The meeting takes place at a time of serious concern about the future health of the European economies. In this context, the ETUC will be emphasising its opposition to current excessive wage moderation, and stressing the need to protect workers' spending power and promote good jobs and adequate social protection in efforts to counter recessionary risks.

The ETUC will deliver two strong messages in advance of the informal meeting of employment and social affairs ministers taking place on 31 January to 2 February:

- despite evidence in many areas that real wages are falling and inequalities growing, the EU's economic policy guidelines continue to urge wage restraint across the board, with no recognition that excessive wage moderation is unfair and unjustified, except for top earners (for which it is long overdue).

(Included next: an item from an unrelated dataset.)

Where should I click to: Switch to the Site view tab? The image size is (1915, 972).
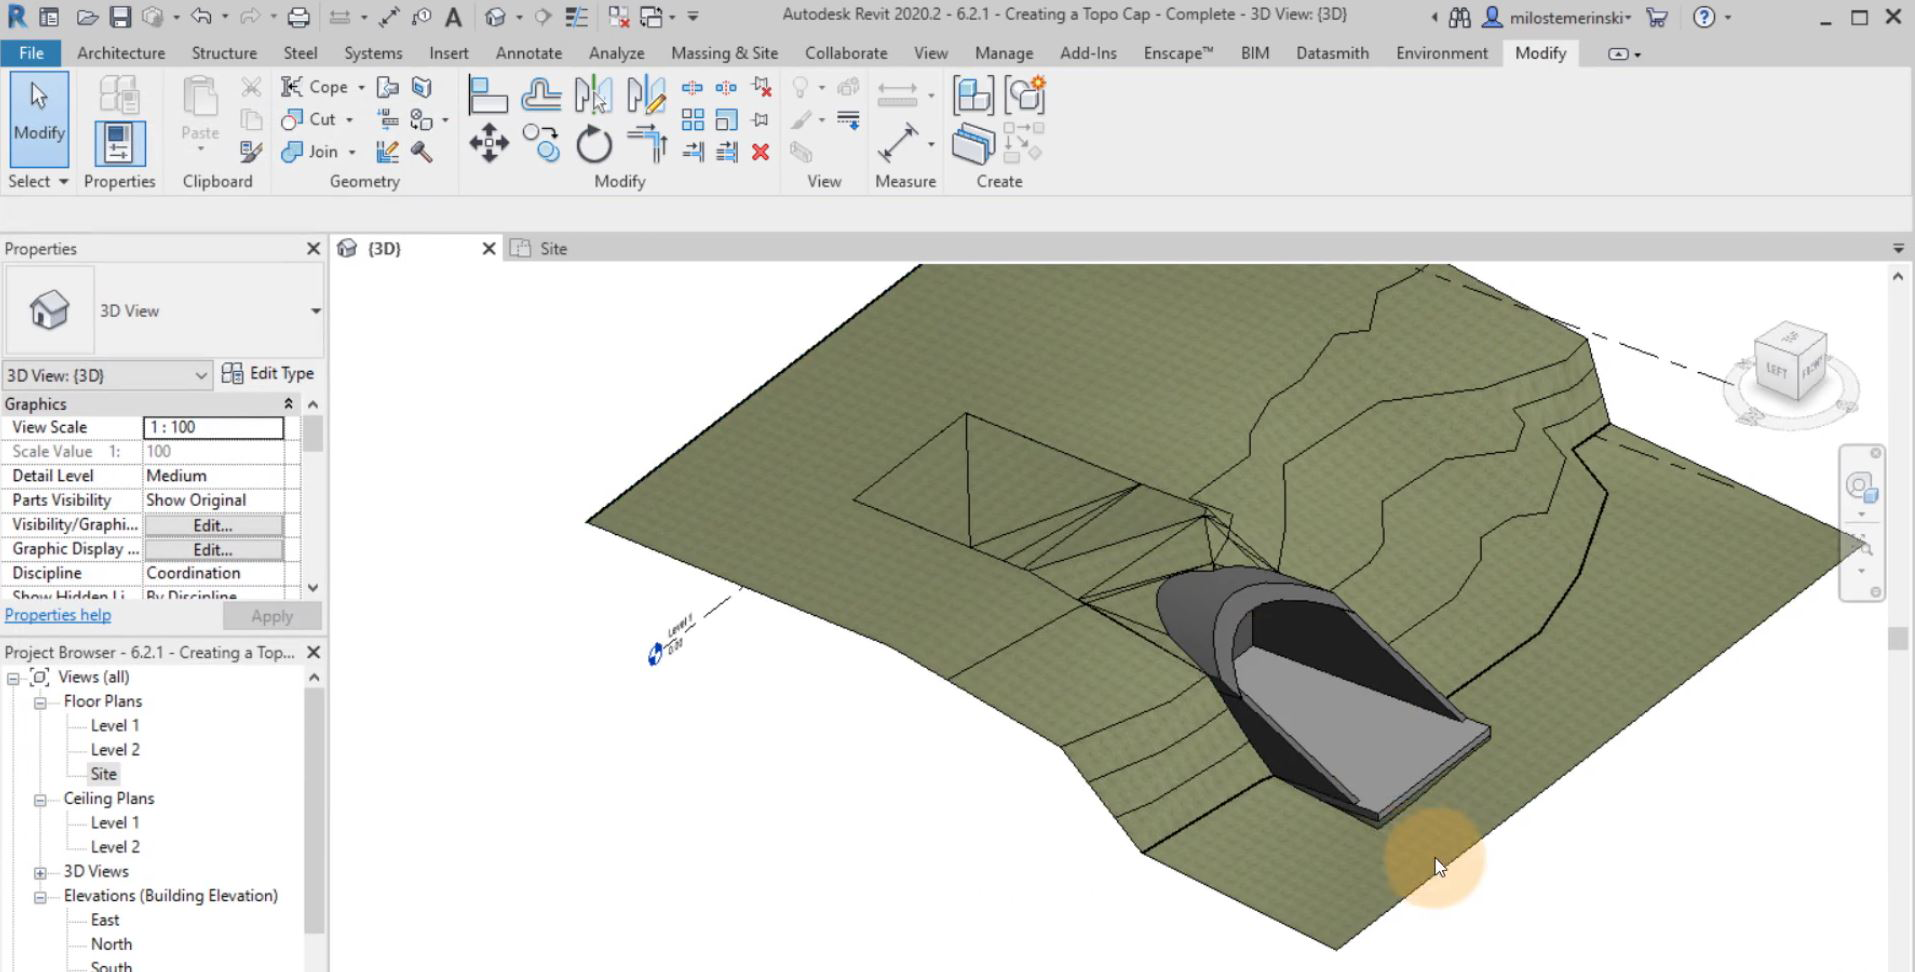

Europe risks being perceived as a one-way street where the share of wages is always going down,” warned ETUC General Secretary John Monks. “We cannot allow that to happen.”

- although the EU has created 18 million new jobs over the last 10 years, the social partners' recent joint analysis of the labour market shows that too many of them entail poor quality or casual work, with little if any training provision, and with temporary contracts and involuntary part-time work on the increase. Member States are failing even to apply the existing EU social aquis, such as legislation on fixed-term contracts, to generate quality jobs. The ETUC wants to see secure contracts and stable employment relationships promoted by well designed labour laws and strong collective bargaining practice.

The ETUC further believes that current policies are not addressing the need to boost demand and restore confidence, and that in these circumstances Member States should not be barred from taking discretionary fiscal action, linked to structural reforms to increase growth potential.

The European trade union movement welcomes the fact that the EU has adopted a more balanced approach to the principle of flexicurity, and recognised the need to offer workers on temporary contracts more security. On the other hand, with regard to social protection, there is an excessive emphasis on avoiding the perceived risk of benefit systems acting as a disincentive to work, coupled with a failure to learn the valuable lesson from a number of the EU's most successful Member States that generous benefits are a key ingredient in managing structural change and creating an adaptable workforce.

Said John Monks: “The ETUC is deeply concerned about the threat of growing social inequalities in Europe: between rich and poor, men and women, and between workers with secure employment compared to those with precarious work and poverty wages. Vulnerable workers must not be made the victims of current global conditions.